╭──

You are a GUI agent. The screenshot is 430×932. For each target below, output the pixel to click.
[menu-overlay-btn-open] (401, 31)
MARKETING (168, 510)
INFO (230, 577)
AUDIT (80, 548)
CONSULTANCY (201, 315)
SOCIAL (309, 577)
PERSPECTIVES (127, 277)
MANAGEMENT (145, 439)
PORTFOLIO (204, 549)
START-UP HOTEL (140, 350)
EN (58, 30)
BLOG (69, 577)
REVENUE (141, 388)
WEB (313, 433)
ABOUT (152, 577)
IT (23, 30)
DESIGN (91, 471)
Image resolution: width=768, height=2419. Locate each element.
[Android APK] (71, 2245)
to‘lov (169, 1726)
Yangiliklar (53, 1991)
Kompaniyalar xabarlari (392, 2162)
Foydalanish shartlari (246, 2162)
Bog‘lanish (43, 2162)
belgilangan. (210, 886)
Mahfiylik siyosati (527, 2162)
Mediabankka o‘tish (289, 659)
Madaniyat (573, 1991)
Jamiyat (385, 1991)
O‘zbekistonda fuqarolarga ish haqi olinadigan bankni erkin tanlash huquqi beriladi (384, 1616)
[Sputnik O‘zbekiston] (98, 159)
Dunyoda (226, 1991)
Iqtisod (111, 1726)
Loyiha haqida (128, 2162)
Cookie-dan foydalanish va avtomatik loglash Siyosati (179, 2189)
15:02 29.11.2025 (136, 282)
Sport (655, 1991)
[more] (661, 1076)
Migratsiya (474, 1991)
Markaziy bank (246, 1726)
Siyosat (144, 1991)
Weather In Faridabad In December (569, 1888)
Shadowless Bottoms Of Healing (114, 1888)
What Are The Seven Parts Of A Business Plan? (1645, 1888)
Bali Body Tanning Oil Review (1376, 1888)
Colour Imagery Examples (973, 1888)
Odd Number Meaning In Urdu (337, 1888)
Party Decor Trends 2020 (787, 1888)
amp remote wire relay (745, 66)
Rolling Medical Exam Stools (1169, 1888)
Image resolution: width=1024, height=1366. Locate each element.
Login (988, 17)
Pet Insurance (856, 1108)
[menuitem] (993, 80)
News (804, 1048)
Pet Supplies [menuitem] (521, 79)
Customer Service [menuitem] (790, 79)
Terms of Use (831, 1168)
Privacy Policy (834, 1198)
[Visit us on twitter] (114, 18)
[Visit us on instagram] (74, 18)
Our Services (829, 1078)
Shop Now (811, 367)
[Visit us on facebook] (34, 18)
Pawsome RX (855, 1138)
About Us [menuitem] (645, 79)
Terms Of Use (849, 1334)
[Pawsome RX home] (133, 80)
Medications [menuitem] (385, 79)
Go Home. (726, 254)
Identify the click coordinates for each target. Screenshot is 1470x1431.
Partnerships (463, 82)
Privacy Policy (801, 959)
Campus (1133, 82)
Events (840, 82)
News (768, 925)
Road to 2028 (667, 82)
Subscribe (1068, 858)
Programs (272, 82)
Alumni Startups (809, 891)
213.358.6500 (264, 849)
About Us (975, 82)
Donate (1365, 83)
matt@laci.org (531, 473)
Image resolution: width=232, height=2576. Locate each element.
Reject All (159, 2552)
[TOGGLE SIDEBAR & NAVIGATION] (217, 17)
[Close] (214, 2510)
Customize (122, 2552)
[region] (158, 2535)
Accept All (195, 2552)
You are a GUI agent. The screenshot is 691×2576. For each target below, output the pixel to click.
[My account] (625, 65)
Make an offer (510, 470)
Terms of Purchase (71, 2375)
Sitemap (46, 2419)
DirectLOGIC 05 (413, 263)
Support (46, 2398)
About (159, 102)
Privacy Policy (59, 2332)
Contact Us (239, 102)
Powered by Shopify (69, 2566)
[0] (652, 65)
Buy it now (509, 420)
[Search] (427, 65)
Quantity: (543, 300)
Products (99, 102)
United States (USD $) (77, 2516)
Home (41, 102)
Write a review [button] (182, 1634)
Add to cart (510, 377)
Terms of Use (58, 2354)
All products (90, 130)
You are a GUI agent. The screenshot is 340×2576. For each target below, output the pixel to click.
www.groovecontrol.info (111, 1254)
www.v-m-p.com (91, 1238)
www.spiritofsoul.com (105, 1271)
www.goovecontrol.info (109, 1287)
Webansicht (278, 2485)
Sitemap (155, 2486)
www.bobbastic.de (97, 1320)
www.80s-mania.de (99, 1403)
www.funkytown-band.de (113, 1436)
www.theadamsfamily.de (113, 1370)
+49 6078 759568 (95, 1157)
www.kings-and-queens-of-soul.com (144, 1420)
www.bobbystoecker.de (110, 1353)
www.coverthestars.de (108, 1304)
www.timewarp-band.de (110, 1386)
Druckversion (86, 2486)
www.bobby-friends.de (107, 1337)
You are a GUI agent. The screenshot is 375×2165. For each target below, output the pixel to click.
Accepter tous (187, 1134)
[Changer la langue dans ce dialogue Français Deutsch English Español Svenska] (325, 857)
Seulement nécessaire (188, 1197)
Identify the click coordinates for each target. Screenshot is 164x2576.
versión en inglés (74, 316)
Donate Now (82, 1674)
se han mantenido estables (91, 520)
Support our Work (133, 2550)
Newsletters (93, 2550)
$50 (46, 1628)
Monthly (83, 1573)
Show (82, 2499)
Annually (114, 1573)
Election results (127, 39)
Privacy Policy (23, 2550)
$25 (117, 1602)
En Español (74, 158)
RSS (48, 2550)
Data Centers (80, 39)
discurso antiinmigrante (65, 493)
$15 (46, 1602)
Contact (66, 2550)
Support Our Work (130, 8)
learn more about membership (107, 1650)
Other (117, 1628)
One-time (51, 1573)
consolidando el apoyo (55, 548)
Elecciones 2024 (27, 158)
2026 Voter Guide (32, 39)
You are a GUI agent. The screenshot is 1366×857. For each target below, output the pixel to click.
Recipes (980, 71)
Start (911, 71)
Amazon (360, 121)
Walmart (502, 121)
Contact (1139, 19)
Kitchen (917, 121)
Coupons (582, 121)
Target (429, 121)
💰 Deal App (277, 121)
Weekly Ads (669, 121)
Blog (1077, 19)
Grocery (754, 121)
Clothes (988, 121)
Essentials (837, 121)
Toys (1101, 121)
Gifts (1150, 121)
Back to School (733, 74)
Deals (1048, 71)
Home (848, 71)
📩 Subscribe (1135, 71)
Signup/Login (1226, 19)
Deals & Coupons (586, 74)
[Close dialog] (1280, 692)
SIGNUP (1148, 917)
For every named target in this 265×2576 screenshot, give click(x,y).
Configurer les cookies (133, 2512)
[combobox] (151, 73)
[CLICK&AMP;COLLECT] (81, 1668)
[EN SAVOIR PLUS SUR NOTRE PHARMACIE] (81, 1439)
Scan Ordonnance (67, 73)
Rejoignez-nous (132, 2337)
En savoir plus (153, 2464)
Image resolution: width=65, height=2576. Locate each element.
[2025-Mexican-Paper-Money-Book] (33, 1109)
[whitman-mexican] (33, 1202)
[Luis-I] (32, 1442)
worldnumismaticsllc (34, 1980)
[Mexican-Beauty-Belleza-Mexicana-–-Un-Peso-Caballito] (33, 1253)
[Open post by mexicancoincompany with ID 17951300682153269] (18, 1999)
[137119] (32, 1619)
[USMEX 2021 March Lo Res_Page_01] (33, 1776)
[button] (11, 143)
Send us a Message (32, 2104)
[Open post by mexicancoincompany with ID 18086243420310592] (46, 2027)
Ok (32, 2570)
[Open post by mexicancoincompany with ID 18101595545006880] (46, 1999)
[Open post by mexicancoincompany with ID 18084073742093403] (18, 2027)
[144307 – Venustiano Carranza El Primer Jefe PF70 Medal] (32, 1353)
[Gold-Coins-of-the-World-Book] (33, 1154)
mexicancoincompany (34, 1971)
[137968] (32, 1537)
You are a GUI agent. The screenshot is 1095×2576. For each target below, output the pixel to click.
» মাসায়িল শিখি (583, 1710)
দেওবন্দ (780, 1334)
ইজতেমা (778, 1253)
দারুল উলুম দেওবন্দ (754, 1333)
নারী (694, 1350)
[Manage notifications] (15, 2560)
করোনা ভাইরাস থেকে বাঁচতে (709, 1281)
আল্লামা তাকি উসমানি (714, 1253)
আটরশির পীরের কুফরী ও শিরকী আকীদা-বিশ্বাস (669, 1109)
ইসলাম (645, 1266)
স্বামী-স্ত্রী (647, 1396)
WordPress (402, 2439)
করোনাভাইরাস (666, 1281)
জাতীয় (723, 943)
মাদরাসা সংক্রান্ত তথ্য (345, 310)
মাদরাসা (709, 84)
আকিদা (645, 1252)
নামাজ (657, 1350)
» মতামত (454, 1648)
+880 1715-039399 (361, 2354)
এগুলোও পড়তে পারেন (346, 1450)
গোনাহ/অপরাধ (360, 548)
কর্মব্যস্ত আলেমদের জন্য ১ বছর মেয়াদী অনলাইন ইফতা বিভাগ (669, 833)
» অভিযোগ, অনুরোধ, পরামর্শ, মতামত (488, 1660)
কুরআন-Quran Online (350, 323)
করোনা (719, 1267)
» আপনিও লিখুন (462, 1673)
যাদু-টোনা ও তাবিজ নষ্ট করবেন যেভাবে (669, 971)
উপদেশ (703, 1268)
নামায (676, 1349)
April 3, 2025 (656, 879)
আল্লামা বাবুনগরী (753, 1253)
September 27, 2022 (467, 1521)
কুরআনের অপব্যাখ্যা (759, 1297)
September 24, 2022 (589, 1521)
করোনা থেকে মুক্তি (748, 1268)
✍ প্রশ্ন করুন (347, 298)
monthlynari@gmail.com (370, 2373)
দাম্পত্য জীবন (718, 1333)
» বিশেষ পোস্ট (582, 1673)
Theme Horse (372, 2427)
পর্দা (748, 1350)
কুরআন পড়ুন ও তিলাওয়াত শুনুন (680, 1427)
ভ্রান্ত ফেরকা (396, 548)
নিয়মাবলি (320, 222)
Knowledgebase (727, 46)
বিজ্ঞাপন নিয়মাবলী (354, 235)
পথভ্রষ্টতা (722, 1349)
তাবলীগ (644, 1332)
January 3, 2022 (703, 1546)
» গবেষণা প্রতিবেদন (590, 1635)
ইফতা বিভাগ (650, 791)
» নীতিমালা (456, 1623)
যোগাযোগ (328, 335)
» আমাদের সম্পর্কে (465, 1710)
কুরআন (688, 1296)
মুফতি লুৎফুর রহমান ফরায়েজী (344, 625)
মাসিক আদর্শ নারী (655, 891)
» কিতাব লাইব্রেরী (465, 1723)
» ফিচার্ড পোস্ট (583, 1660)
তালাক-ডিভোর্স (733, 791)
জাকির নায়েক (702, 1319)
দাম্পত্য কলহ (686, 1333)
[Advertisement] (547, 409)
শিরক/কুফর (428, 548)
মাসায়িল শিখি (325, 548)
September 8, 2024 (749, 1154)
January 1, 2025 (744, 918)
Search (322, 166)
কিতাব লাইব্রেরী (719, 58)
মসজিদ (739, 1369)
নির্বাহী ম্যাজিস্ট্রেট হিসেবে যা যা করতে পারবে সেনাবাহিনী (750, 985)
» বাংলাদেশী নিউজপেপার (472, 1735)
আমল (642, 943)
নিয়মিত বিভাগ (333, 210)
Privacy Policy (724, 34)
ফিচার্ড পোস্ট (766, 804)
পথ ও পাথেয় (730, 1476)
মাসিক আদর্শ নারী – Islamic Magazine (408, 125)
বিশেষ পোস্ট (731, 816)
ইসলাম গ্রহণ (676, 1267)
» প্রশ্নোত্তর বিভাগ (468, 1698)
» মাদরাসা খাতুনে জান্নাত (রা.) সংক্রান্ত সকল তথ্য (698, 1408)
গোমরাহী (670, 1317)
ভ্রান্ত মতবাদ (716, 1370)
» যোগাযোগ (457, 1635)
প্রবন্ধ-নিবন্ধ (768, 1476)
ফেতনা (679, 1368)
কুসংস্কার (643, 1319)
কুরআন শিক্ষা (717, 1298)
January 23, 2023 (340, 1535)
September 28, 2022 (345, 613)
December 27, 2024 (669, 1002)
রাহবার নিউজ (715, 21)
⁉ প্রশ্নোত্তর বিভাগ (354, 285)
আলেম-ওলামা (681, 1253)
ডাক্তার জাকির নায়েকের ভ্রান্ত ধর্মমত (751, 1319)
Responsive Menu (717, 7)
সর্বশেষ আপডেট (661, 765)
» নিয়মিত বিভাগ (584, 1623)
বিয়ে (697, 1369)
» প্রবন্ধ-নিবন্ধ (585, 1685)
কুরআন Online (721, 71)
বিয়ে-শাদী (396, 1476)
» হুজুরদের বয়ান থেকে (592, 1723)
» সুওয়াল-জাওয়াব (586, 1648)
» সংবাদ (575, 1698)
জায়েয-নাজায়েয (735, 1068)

╰──

=== Exercise brief ===
Read the listing above, then copy every line that includes the string "height".

=== Written response ===
Image resolution: width=768, height=2419. Locate each element.
Image resolution: width=1024, height=1366. Locate each element.
Image resolution: width=232, height=2576. Locate each element.
Image resolution: width=65, height=2576. Locate each element.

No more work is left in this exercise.